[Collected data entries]

════════════════

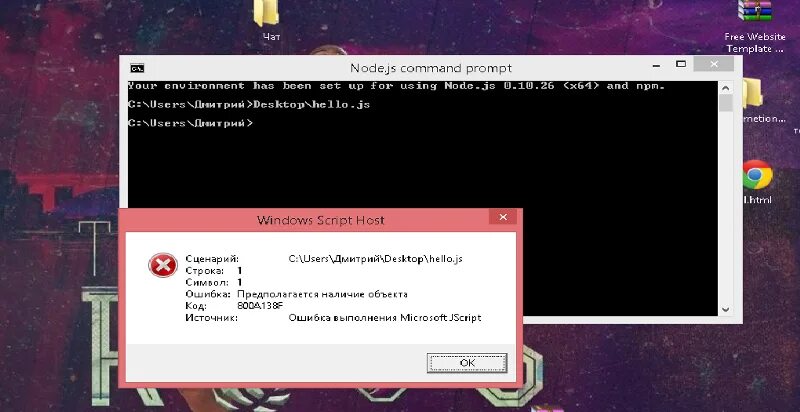Click the console scrollbar thumb
The height and width of the screenshot is (412, 800).
point(726,102)
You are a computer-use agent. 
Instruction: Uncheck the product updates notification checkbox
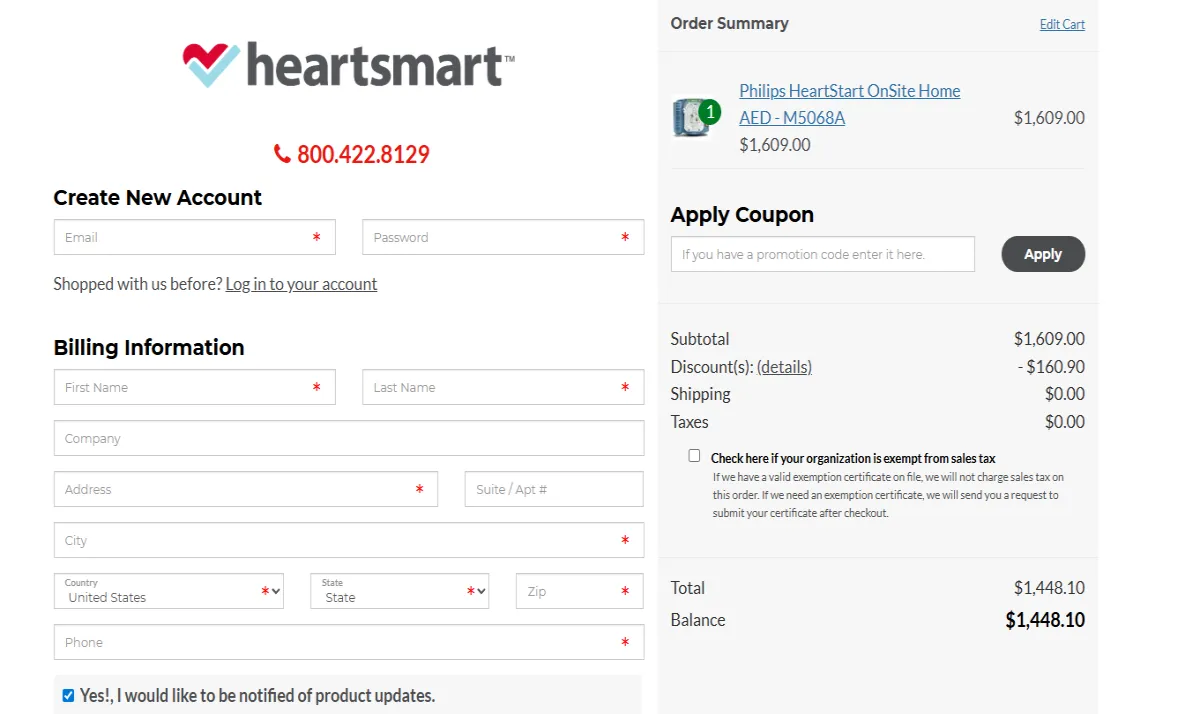67,695
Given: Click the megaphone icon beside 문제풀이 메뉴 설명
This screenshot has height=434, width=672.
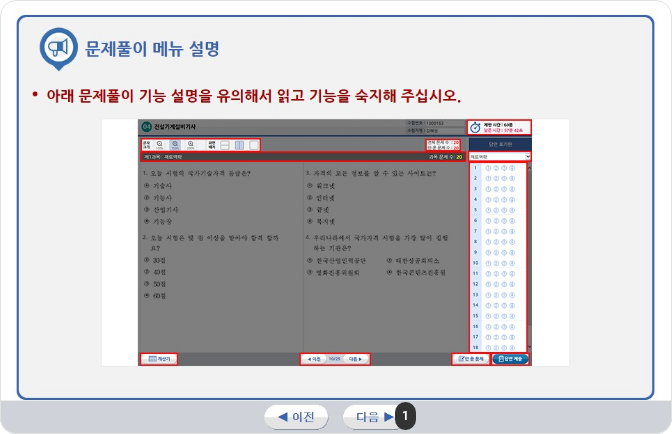Looking at the screenshot, I should coord(58,48).
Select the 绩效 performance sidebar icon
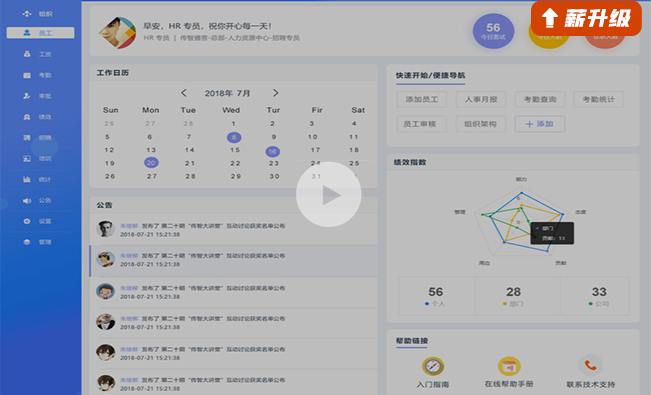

════════════════

What is expected: Begin with the line that has "Instruction: Uncheck the" and continue to the last line of the entries, printing each line exactly and nothing else; include both ends and skip the pictures.

Answer to the problem:
Instruction: Uncheck the product updates notification checkbox
67,695
Given: Click the megaphone icon beside 문제풀이 메뉴 설명
This screenshot has height=434, width=672.
Looking at the screenshot, I should coord(58,48).
Select the 绩效 performance sidebar icon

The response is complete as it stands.